Nvidia's stock price was down more than 1.5 percent in after-hours trading as it beat Wall Street's expectations for revenue by $90 million and net earnings, which were $1.78 a share, by 20 cents. The company expected fourth-quarter revenue to reach around $2.95 billion.

Contributing to the sequential increase was higher demand from hyperscale cloud service providers in Nvidia's data center business, which grew 11 percent to $726 million from the previous quarter. However, lower DGX sales and a different mix of products led to an 8 percent year-over-year decline.

Huang said one of the major factors impacting the year-over-year decline was a major customer deal for its DGX deep learning system, which is built for training AI models. Excluding that deal, he said, sales for the V100 and T4 GPUs "are doing great," especially since T4 launched in September of last year.

"That gives you a feeling for it […] Inference is really kicking into gear," Huang said.

Driving the need for inference workloads are conversational artificial intelligence, recommendation engines and edge computing, according to the CEO.

"Deep learning inference is understandably going to be one of the largest computer industry opportunities," Huang said. "The computational intensity is so high, and for the very first time, aside from computer graphics, this mode of software is not really practical without accelerators."

Meanwhile, the chipmaker's gaming GPU revenue was $1.66 billion. That marks a 26 percent increase from the previous quarter, thanks to growth from the company's GeForce desktop and notebook GPUs.

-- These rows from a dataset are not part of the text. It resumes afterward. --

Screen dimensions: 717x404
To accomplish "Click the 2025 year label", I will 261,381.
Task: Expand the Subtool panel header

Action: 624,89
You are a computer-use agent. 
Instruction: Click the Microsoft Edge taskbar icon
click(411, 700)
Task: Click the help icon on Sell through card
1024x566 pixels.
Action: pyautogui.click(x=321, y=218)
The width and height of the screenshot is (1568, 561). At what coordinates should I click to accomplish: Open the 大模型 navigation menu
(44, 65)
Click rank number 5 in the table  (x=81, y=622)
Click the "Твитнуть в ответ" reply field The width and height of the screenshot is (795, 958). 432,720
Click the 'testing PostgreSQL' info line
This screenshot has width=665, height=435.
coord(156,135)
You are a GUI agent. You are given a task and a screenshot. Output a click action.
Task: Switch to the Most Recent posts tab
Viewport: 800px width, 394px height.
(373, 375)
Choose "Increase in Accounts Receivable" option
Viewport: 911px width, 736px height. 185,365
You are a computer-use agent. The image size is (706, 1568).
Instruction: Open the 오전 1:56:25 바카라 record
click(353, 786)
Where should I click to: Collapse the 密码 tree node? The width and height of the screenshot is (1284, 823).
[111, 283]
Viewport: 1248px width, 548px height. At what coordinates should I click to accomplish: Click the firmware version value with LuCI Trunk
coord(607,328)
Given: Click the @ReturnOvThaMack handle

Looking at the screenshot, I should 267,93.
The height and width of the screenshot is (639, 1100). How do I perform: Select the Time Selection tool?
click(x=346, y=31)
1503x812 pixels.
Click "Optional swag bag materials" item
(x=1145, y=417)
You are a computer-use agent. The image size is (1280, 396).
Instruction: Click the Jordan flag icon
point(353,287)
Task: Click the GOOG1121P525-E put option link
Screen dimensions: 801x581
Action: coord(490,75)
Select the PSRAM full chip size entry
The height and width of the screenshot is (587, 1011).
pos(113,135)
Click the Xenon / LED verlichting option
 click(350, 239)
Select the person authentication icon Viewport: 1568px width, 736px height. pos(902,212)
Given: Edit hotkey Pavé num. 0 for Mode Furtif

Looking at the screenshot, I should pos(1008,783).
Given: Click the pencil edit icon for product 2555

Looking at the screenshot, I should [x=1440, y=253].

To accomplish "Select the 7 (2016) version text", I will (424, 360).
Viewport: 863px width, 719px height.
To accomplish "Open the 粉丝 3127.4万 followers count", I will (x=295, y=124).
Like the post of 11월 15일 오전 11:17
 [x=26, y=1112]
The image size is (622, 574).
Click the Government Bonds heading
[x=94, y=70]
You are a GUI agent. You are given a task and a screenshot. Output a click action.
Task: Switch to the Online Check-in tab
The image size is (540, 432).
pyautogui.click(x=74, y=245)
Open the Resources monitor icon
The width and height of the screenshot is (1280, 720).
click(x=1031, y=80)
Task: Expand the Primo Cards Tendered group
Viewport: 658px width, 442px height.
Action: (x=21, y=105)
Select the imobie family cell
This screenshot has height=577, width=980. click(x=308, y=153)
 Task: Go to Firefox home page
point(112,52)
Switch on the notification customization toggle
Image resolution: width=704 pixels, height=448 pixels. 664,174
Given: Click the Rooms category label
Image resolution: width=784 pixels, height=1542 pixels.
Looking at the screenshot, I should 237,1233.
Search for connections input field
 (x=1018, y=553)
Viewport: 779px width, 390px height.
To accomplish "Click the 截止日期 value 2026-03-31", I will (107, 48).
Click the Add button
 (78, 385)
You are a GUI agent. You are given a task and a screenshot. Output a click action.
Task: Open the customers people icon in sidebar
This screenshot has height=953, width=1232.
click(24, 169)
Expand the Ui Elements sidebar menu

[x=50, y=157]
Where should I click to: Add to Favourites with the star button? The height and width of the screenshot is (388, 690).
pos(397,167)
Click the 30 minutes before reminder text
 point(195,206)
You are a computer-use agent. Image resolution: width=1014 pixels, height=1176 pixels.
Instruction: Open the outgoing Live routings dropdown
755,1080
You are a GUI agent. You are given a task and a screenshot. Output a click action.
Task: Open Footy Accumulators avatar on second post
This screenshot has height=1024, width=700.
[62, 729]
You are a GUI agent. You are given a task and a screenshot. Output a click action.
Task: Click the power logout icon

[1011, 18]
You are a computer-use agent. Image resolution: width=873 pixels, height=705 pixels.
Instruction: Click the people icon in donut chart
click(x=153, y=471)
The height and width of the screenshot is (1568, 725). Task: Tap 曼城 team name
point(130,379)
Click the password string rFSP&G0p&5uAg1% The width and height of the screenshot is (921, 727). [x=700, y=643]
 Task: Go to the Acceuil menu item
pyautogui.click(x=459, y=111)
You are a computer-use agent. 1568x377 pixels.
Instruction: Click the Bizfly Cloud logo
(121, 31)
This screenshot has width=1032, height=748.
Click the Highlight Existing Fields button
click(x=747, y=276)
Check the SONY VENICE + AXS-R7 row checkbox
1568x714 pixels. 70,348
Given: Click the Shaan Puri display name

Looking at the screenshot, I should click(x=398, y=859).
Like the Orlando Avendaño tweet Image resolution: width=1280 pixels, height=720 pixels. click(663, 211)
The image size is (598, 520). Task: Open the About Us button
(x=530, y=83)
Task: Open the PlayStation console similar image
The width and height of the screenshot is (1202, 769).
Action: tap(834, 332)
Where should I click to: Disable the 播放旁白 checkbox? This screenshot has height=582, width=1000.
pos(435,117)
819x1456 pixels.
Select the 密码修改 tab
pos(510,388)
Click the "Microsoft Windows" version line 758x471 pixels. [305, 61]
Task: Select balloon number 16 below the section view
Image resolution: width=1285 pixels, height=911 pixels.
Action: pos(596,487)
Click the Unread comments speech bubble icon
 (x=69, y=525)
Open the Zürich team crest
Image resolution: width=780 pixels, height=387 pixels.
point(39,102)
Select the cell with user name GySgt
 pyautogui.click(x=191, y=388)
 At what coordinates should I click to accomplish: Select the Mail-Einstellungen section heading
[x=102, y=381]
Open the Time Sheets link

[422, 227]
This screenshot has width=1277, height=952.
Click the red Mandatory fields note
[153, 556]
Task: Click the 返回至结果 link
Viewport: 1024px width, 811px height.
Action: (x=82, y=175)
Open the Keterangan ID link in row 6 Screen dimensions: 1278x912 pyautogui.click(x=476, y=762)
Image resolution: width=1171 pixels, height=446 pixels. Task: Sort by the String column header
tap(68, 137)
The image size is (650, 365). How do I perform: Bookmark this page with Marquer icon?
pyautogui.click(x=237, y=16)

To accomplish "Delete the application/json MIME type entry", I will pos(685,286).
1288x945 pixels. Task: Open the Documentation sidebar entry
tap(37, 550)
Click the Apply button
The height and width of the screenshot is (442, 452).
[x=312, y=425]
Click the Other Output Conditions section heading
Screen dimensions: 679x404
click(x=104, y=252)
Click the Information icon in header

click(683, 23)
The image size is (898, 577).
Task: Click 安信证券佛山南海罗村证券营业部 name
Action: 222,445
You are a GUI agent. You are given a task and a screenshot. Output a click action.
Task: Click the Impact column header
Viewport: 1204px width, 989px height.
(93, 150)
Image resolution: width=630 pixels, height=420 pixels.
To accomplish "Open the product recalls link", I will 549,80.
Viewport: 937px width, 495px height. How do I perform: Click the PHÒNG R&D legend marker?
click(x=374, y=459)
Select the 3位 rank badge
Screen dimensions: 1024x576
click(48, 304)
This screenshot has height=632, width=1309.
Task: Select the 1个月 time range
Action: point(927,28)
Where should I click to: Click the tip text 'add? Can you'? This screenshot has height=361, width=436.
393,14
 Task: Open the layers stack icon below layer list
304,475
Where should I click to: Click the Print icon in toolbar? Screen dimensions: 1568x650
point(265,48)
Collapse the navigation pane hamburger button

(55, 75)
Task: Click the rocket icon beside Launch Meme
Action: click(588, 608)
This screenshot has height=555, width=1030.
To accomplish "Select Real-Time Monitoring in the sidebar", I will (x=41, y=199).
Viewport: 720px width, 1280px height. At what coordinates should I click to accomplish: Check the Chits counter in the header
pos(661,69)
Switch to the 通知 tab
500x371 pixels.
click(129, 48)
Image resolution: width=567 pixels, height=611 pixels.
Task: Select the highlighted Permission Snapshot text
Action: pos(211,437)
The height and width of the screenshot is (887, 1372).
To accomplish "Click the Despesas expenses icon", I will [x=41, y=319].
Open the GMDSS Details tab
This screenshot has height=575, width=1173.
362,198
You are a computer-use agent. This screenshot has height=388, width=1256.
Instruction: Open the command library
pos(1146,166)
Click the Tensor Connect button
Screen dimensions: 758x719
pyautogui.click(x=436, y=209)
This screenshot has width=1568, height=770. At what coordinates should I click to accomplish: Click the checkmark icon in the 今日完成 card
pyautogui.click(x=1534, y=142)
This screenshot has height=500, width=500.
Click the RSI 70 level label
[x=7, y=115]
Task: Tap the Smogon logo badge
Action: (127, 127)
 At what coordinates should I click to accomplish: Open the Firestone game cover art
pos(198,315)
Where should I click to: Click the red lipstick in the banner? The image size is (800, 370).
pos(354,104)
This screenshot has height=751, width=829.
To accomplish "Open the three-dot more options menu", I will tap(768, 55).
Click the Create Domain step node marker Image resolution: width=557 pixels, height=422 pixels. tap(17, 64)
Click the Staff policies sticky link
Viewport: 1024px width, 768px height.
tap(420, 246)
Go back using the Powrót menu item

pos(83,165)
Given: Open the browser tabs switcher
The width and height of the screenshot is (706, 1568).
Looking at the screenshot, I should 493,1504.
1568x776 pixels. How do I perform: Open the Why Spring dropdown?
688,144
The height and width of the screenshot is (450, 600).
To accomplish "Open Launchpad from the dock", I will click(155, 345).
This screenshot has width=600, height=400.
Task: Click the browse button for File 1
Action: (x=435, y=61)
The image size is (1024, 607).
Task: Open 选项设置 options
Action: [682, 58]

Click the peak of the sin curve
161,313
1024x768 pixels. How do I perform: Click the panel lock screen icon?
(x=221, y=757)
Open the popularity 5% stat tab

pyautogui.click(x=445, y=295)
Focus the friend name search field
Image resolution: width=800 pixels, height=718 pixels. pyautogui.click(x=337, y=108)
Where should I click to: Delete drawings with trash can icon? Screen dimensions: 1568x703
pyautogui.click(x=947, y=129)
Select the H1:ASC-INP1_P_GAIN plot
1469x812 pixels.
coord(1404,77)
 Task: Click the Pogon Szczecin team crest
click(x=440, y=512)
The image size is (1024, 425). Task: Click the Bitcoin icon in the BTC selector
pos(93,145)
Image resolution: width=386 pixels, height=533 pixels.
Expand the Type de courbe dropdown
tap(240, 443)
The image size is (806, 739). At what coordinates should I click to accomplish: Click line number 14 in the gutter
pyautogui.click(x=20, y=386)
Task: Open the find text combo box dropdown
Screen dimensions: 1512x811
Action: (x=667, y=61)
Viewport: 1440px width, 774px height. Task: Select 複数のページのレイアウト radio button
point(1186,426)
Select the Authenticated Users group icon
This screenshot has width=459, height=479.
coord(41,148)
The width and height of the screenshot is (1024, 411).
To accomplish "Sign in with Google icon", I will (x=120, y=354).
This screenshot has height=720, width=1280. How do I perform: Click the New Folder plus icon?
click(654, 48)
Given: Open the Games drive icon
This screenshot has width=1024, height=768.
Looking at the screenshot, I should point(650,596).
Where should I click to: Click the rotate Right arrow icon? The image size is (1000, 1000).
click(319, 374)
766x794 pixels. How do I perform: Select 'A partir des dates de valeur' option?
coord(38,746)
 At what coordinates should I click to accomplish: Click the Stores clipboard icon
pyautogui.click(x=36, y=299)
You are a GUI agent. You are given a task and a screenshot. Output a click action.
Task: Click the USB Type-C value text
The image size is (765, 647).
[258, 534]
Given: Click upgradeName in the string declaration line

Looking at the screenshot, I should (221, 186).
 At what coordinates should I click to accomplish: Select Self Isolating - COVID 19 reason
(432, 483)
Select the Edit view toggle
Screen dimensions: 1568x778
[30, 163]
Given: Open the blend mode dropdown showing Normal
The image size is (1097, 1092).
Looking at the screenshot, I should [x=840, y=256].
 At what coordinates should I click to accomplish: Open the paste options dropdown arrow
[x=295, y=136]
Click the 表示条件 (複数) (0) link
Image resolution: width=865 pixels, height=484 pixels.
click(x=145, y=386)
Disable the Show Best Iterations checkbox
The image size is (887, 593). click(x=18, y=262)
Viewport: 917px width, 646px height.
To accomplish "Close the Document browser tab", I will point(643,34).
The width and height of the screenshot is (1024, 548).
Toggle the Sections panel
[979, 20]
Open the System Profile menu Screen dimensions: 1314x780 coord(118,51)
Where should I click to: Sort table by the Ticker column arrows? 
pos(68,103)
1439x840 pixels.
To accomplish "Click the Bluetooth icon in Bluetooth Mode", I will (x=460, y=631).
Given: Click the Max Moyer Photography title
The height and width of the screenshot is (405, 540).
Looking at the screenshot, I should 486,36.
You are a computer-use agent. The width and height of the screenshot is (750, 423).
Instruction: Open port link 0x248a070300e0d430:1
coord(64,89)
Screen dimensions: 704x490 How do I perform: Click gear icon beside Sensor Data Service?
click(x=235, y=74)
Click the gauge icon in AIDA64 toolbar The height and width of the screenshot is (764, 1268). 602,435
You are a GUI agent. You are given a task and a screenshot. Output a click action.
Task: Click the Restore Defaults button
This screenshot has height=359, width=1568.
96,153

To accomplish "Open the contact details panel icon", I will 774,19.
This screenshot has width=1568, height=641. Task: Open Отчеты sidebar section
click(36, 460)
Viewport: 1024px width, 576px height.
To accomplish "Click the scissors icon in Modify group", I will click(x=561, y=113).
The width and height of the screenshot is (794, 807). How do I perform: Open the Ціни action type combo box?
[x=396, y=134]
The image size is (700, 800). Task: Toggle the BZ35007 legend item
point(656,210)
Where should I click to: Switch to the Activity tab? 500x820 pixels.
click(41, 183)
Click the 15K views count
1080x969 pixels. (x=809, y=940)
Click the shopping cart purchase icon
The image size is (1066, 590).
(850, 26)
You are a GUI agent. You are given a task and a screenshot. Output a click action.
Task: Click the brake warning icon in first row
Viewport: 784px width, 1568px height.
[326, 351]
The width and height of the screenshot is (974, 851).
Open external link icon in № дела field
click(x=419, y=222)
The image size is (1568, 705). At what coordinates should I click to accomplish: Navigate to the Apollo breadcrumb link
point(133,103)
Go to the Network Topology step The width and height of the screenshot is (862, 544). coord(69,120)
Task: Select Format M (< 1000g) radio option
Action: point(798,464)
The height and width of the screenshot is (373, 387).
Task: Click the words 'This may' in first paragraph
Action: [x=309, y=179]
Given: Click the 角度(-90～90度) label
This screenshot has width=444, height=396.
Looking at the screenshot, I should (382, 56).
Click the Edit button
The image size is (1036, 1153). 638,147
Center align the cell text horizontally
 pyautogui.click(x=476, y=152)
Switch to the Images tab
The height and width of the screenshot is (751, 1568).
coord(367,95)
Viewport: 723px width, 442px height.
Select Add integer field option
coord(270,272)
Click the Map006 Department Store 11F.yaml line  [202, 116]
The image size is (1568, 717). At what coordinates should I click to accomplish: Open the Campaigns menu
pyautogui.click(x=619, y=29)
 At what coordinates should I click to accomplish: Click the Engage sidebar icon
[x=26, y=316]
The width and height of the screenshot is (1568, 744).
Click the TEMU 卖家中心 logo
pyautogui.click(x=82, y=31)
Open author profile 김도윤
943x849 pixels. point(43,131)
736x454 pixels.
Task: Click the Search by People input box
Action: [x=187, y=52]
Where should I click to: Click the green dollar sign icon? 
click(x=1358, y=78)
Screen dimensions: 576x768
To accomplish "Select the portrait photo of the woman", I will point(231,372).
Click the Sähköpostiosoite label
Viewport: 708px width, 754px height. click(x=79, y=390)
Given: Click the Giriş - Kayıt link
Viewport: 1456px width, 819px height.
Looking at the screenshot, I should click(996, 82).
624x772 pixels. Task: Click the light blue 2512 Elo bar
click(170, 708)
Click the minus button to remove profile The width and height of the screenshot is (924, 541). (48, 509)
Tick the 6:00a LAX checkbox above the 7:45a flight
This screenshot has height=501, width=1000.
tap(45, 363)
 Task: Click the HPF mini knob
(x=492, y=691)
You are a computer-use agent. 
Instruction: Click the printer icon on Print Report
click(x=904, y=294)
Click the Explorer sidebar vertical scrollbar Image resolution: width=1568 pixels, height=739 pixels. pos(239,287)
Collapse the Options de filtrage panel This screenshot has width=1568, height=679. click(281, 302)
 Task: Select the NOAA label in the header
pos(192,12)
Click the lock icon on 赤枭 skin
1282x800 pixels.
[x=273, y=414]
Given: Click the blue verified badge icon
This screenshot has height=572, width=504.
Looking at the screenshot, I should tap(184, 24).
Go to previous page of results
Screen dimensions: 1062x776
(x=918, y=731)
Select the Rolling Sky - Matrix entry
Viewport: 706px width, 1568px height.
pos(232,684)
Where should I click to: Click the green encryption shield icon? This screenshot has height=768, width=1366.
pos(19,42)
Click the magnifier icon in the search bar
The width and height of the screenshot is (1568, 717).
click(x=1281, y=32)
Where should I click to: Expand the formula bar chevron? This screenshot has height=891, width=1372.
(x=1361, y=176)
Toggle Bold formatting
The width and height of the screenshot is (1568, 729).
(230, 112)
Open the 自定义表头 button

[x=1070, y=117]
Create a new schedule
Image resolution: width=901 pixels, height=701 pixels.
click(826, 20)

However, revenue was down 6 percent year-over-year, representing a drop in sales for GeForce desktop GPUs after the chipmaker's new Turing-based RTX ray tracing graphics cards launched in fall 2018.

According to Nvidia CFO Collete Kress, RTX cards now represent two-thirds of Nvidia's desktop GPU sales as nearly every major game developer has pledged to incorporate ray tracing capabilities in their games.

"I would say that at this point it's fairly clear that ray tracing is the future, and RTX is a home run," Huang said.